The answer lies in commitment. What have we committed ourselves to? Speaking for myself, I’ve committed to support the rights of women to bodily autonomy (and, in the case of a high percentage of Dr. Tiller’s patients, to survival) and this murder is, besides a heinous personal crime, an assault on that concept. As are all “pro-life” terrorist acts.
As, for that matter, are Operation Rescue and the other pro-forced-birth organizations. All “pro-life” organizations are complicit. They may be complicit to various degrees. Even in my fever of blame I see the difference between pulling the trigger, buying the gun, and simply standing by mutely. But complicit nonetheless.
But that last paragraph? Again, it has eerie echoes, because I’ve seen it a thousand times. About Islam. Because right-wingers are committed, too. So committed to the cause of American imperialism that any assault on that concept brings them up as one to condemn those who pulled the trigger, those who bought the gun, and those who stood by mutely.

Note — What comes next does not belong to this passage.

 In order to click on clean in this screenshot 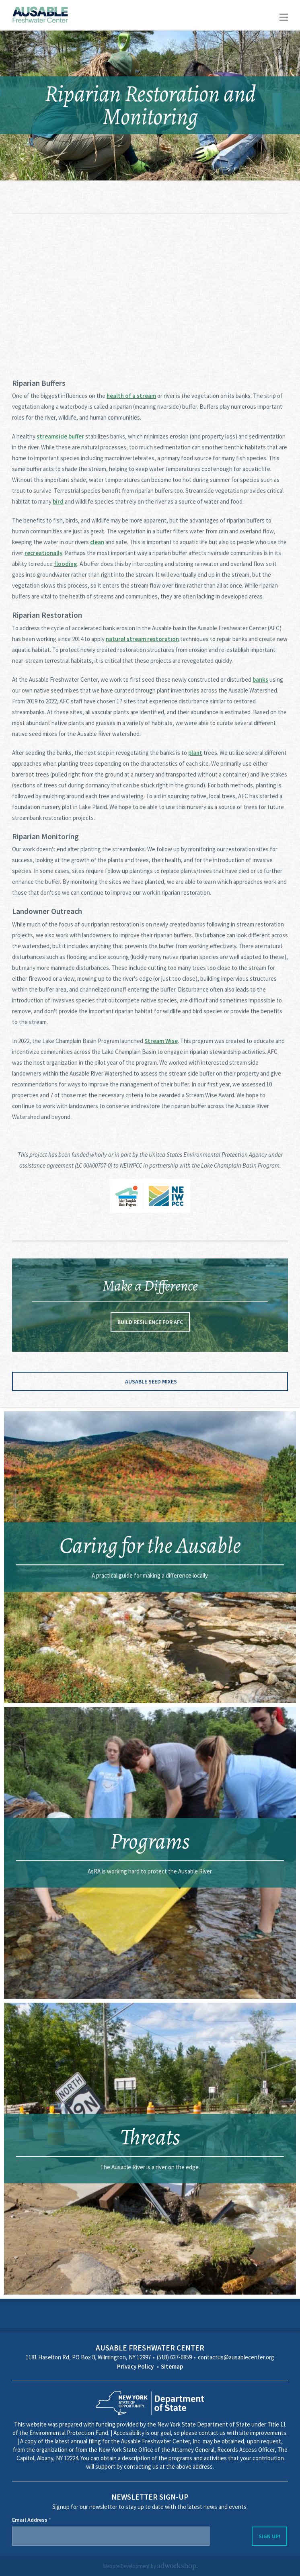, I will do `click(97, 542)`.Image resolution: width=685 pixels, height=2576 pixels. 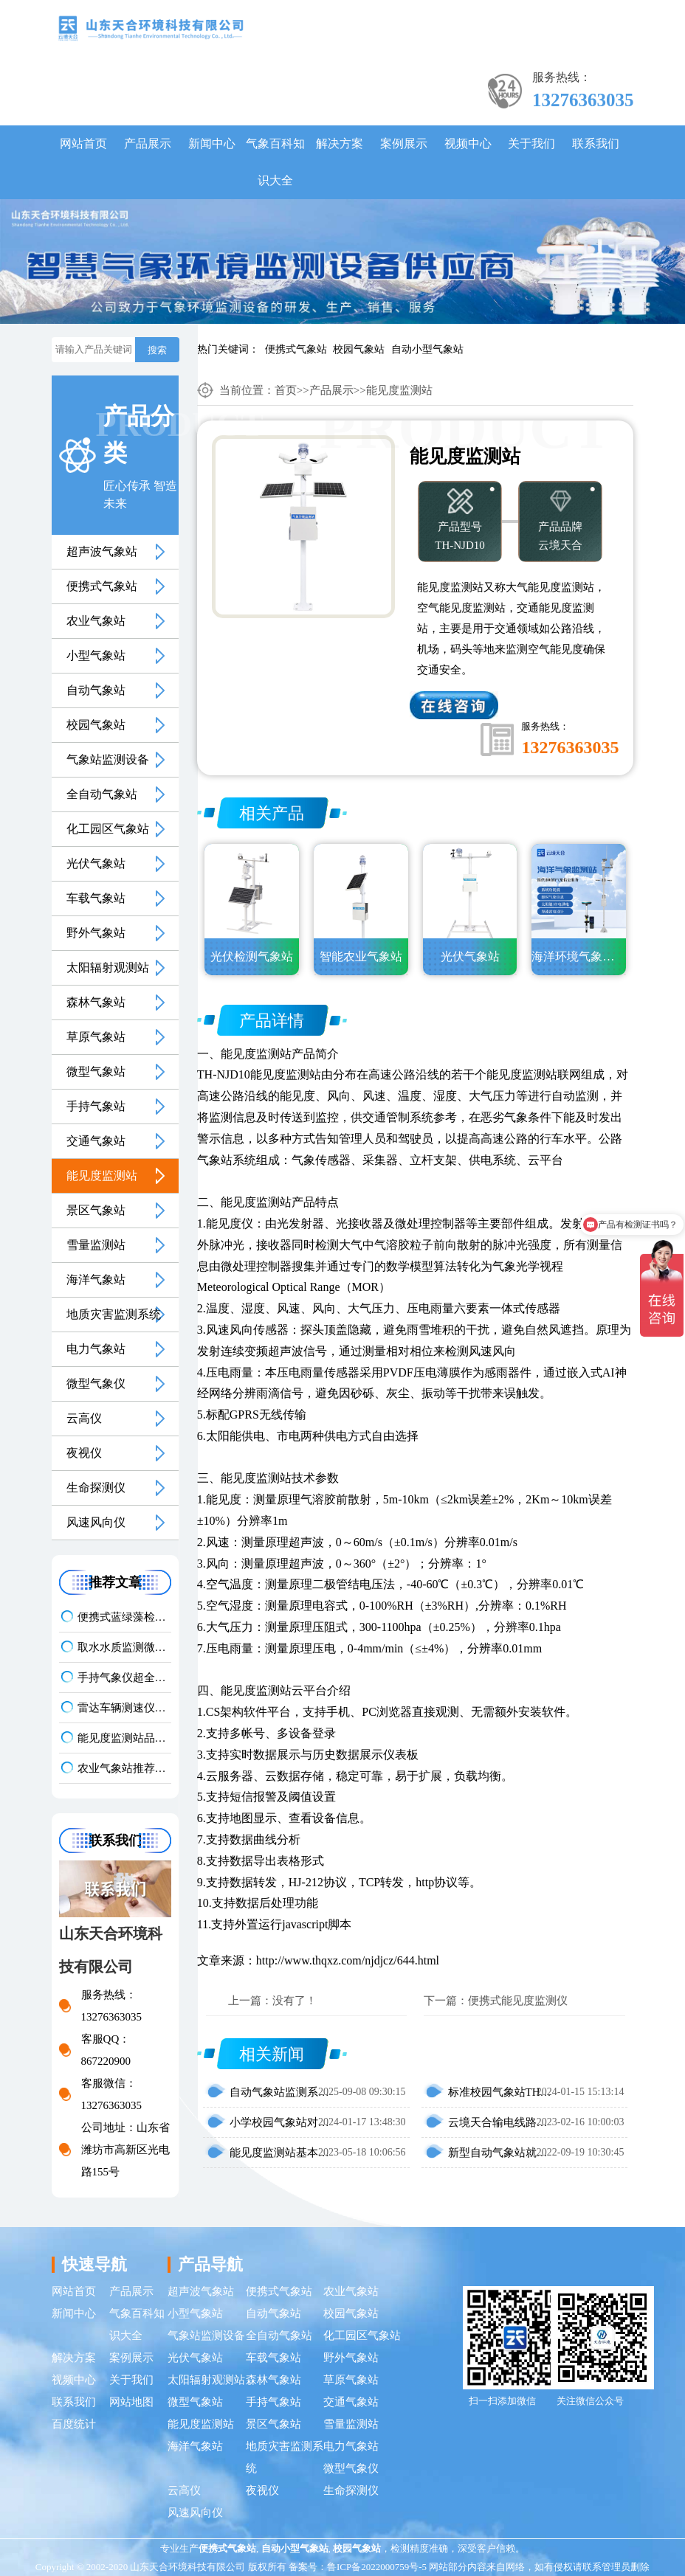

(The parallels aren’t perfect, of course – but then again, I did say we were better than them, didn’t I? And we don’t, for the most part, expand our anger at anti-choice organizations to Christianity as a whole; then again…on my real-name Facebook profile, where having gone to a Christian college and attending a Quaker church I have a preponderance of Christian friends, I posted a Tiller news item and braced myself for a torrent of condemnation that never came. But the point is, while none of my friends or family are to my knowledge members of Operation Rescue, I nevertheless tend to tar all Christians with the same brush because of the success the anti-choicers have had in conflating “Christian” with “woman-hating.” The fact that I’m technically tarred by that brush, too, is neither here nor there when it’s anger we’re talking about.)
And this is how I know it’s not America they want to defend: Because when an American doctor is killed for a political reason, they are, relatively, sanguine. Anti-abortion terrorists assault and kill Americans because of a legal medical procedure, something codified in American law through the American legal system. Clinic bombings are attacks on America. Politically and religiously motivated assassinations are attacks on America. And yet the right manages to resist freezing the finances of Operation Rescue or rounding up Christians on flights into the midwest.
The removal of choice from American women is not a threat to American imperialism*, and therefore crimes committed in its furtherance are not terrorism. The resistance of Islamic countries to American imperialism, on the other hand, is – and the crimes committed in its furtherance are heinous terrorist acts worthy of any response imaginable. This is the position of the modern American right. This is insanity.
The difference, of course, between the left and the right is that we (so far, anyway) wake up from our fever dream of revenge and retribution. The right makes it a reality, and we – Americans, all – pay the price.
* More like a requirement for, but that’s for another day…
Image by ToastyKen used under CC license.